Fatty fish and fish oil are both high in omega-3 fatty acids and may help reduce heart disease risk factors, including blood pressure, triglycerides, and cholesterol.
Walnuts
Studies suggest that walnuts can help reduce cholesterol and blood pressure and may be associated with a lower risk of heart disease.
Beans
Beans are high in resistant starch and have been shown to reduce levels of cholesterol and triglycerides, lower blood pressure, and decrease inflammation.
Dark chocolate
Dark chocolate is high in antioxidants like flavonoids. It has been associated with a lower risk of developing calcified plaque in the arteries and coronary heart disease.
Tomatoes
Tomatoes are rich in lycopene and have been associated with a lower risk of heart disease and stroke, as well as an increase in HDL (good) cholesterol.

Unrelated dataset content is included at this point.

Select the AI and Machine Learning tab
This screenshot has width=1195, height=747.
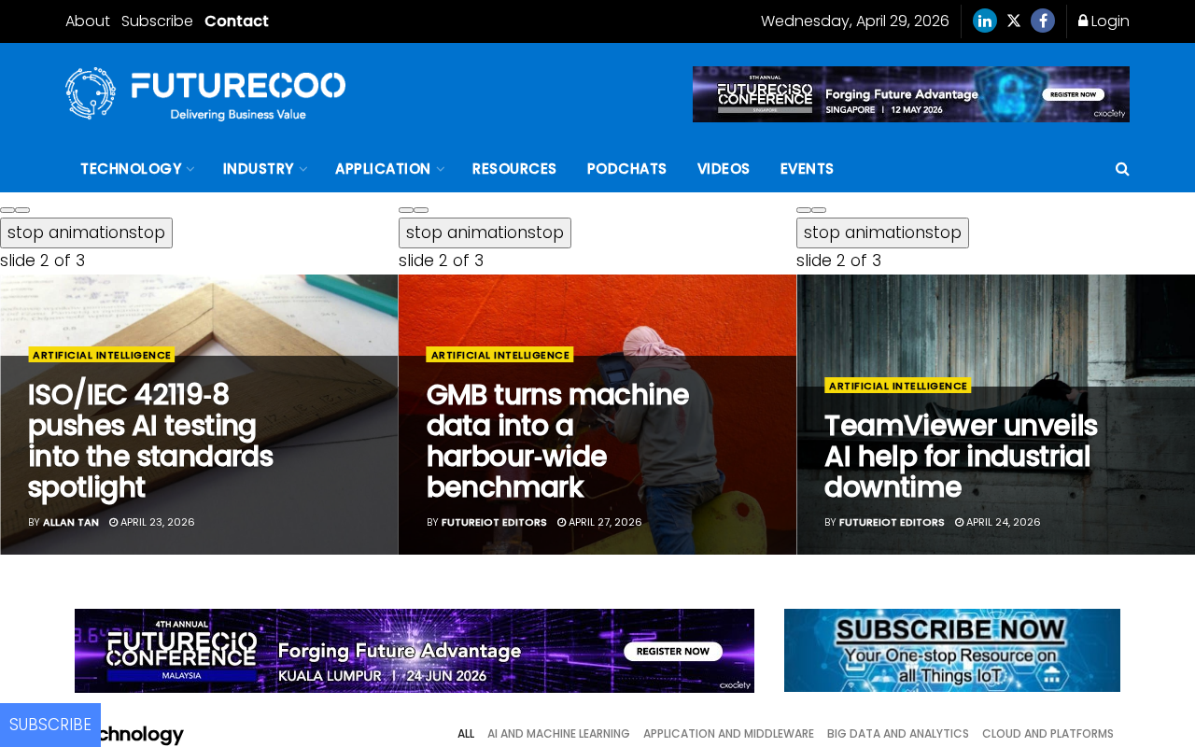[x=558, y=734]
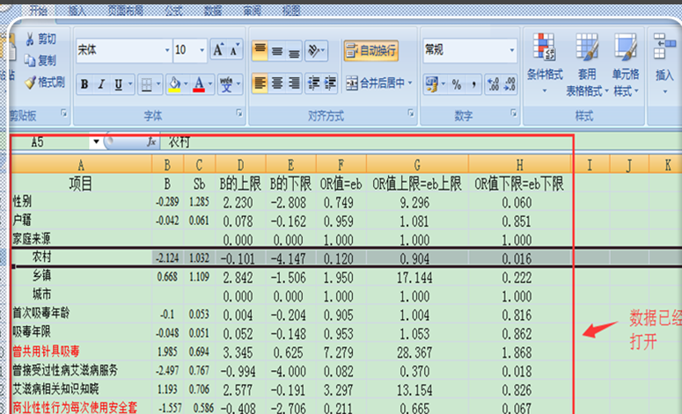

Almonds are high in fiber and monounsaturated fats, and have been linked to reductions in cholesterol and belly fat.
Seeds
Human and animal studies have found that eating seeds may improve several heart disease risk factors, including inflammation, blood pressure, cholesterol, and triglycerides.
Garlic
Garlic and its components have been shown to help reduce blood pressure and cholesterol. They may also help inhibit blood clot formation.
Olive oil
Olive oil is high in antioxidants and monounsaturated fats. It has been associated with lower blood pressure and heart disease risk.
Edamame
Edamame contains soy isoflavones, which have been shown to help decrease cholesterol levels. Edamame also contains fiber and antioxidants, which can also benefit heart health.
Green tea
Green tea is high in polyphenols and catechins. It has been associated with lower cholesterol, triglycerides, and blood pressure.